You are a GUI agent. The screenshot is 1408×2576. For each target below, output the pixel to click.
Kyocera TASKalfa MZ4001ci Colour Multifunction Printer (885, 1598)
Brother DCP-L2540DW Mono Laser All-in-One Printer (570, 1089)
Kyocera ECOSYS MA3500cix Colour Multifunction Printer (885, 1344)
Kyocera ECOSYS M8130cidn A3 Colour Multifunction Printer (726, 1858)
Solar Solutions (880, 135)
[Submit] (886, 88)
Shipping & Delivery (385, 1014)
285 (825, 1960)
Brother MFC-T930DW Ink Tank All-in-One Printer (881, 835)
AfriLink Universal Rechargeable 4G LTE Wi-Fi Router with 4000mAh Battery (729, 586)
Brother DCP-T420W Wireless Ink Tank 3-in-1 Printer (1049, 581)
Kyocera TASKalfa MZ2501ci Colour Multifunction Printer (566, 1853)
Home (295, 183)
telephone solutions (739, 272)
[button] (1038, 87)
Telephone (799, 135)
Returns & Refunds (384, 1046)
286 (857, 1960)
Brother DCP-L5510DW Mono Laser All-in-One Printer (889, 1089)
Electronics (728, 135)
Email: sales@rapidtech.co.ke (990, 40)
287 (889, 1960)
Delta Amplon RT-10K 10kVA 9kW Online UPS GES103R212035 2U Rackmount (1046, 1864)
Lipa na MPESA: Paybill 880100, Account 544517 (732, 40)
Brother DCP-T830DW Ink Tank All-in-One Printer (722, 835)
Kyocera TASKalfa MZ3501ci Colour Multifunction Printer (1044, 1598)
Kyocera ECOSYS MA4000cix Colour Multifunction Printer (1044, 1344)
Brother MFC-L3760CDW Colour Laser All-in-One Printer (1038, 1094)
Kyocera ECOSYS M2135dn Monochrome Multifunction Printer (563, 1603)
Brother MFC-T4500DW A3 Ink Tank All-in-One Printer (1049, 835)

= = = = =

TASK TO CARRY OUT
Using the exact wording, write out all of the records.

ANSWER AREA
You are a GUI agent. The screenshot is 1408×2576. For each target below, output the pixel to click.
Kyocera TASKalfa MZ4001ci Colour Multifunction Printer (885, 1598)
Brother DCP-L2540DW Mono Laser All-in-One Printer (570, 1089)
Kyocera ECOSYS MA3500cix Colour Multifunction Printer (885, 1344)
Kyocera ECOSYS M8130cidn A3 Colour Multifunction Printer (726, 1858)
Solar Solutions (880, 135)
[Submit] (886, 88)
Shipping & Delivery (385, 1014)
285 (825, 1960)
Brother MFC-T930DW Ink Tank All-in-One Printer (881, 835)
AfriLink Universal Rechargeable 4G LTE Wi-Fi Router with 4000mAh Battery (729, 586)
Brother DCP-T420W Wireless Ink Tank 3-in-1 Printer (1049, 581)
Kyocera TASKalfa MZ2501ci Colour Multifunction Printer (566, 1853)
Home (295, 183)
telephone solutions (739, 272)
[button] (1038, 87)
Telephone (799, 135)
Returns & Refunds (384, 1046)
286 (857, 1960)
Brother DCP-L5510DW Mono Laser All-in-One Printer (889, 1089)
Electronics (728, 135)
Email: sales@rapidtech.co.ke (990, 40)
287 (889, 1960)
Delta Amplon RT-10K 10kVA 9kW Online UPS GES103R212035 2U Rackmount (1046, 1864)
Lipa na MPESA: Paybill 880100, Account 544517 (732, 40)
Brother DCP-T830DW Ink Tank All-in-One Printer (722, 835)
Kyocera TASKalfa MZ3501ci Colour Multifunction Printer (1044, 1598)
Kyocera ECOSYS MA4000cix Colour Multifunction Printer (1044, 1344)
Brother MFC-L3760CDW Colour Laser All-in-One Printer (1038, 1094)
Kyocera ECOSYS M2135dn Monochrome Multifunction Printer (563, 1603)
Brother MFC-T4500DW A3 Ink Tank All-in-One Printer (1049, 835)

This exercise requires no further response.